Мечтаю о том, что люди будут добры друг к другу
— Вы не работаете в выходные. Это сознательное волевое решение трудоголика, чтобы не заполнять все время работой?
— Я не трудоголик :) Люблю свою работу, и к счастью, у меня есть возможность работать над тем, что мне интересно и меня захватывает. Когда дочка была маленькая, у меня не было вариантов, я работала в то время, когда она спит — и в выходные, и в 4 утра. Потом Варя стала ходить в сад, появилось больше времени. Сейчас в выходные у меня планы, личные дела, семейные встречи, поездки — я просто не могу работать.
Вечером тоже могу не отвечать на сообщения, потому что в это время общаюсь с дочкой или у нас семейный ужин. Я очень ценю жизнь и люблю, когда в ней есть всё: работа, общение с семьей, встречи, приятные личные дела, вроде йоги и массажа. Я много отдыхаю и поэтому прекрасно себя чувствую на работе. Это полное ощущение баланса.
А еще психотерапевт меня научила правилу, что нужно обязательно устраивать себе отдых раз в день, в неделю и в месяц. Я стараюсь ему следовать.
— Чем бы вы занимались, если бы весь интернет свернулся?
— Я бы писала художественные книги: романы, детские книги, рассказы. Издавала бы их и мало зарабатывала бы, наверное. Или писала бы сценарии для кино, а может быть, даже снимала кино. Или занималась бы животными — открыла бы приют или заповедник в Африке, который оберегает исчезающие виды. Или не в Африке, а где-нибудь на Дальнем Востоке, в тайге. Или не заповедник, а ферму, на которой было бы много собак, козочек, страусов, альпак. Я очень люблю животных.
— Что вы любите в этой жизни больше всего?
— Я безумно люблю саму жизнь и хочу, чтобы она длилась как можно дольше. Я люблю людей, природу, животных. Очень люблю и ценю свою семью: дочку и мужа. И родительскую семью и сестер.
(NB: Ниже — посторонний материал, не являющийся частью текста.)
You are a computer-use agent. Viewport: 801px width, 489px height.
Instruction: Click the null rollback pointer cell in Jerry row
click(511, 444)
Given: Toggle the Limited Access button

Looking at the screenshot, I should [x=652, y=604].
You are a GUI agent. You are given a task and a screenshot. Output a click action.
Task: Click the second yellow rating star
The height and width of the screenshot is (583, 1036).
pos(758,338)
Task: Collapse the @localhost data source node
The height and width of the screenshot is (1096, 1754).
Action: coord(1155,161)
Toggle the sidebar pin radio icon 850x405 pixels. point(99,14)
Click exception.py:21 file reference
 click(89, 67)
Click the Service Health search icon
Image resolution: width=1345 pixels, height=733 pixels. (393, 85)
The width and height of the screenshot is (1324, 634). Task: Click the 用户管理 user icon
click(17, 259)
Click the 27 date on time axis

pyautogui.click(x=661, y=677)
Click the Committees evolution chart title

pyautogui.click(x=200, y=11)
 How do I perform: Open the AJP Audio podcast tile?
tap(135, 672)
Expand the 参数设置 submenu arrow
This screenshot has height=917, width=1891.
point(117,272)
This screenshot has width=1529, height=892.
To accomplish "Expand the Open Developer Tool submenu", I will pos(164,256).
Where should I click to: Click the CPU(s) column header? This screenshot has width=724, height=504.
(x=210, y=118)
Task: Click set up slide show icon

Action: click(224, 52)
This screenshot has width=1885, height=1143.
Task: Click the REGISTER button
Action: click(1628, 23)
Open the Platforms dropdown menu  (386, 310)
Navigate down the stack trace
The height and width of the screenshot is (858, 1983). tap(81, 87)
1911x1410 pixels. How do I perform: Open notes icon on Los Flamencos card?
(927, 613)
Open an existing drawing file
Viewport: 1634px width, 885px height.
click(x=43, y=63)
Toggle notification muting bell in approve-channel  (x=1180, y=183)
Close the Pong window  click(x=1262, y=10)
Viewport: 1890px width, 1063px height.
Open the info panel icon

Чувствую большую благодарность за то, что мои родители вместе, очень активные, и я могу регулярно с ними общаться. Постоянно вижусь с сестрами и радуюсь, что мы дружны. Вообще люблю это ощущение дома, постоянства и стабильности. Когда есть что-то постоянное, то не страшно пробовать новое и менять что-то в жизни. Люблю проводить время в Москве и жить культурной жизнью. И люблю проводить время за городом и жить деревенской жизнью. Люблю проявления доброты и великодушия, весну. Люблю своих друзей — у меня две близкие подруги и два близких друга. С подругой Алиной мы круглосуточно на связи, очень много переписываемся. В целом я люблю бесконечное количество всего: от воскресного завтрака до неудержимого желания поработать в три часа ночи, которому я иногда следую. Вообще считаю себя очень счастливым человеком.
— На какой вопрос вам хотелось бы ответить, но вам его никогда не задают?
— Это классный вопрос, спасибо. Меня не спрашивают про мои глобальные мечты. А я мечтаю о том, что люди будут добры друг к другу, что общечеловеческое счастье будет на первом месте, и любовь ко всему живому или созданному станет главной ценностью на планете. И что благодаря этому люди будут беречь животных и природу, заботливо использовать ее богатства.
Я мечтаю, что у каждого ребенка на планете будет еда и вода, любовь и поддержка, его никогда не будут бить, унижать, оскорблять, манипулировать, критиковать. Когда человек растет в любви и поддержке, он может любить и уважать других. Больше создавать, чем разрушать, больше благодарить, чем осуждать.
Это нечто похожее на Imagine Джона Леннона.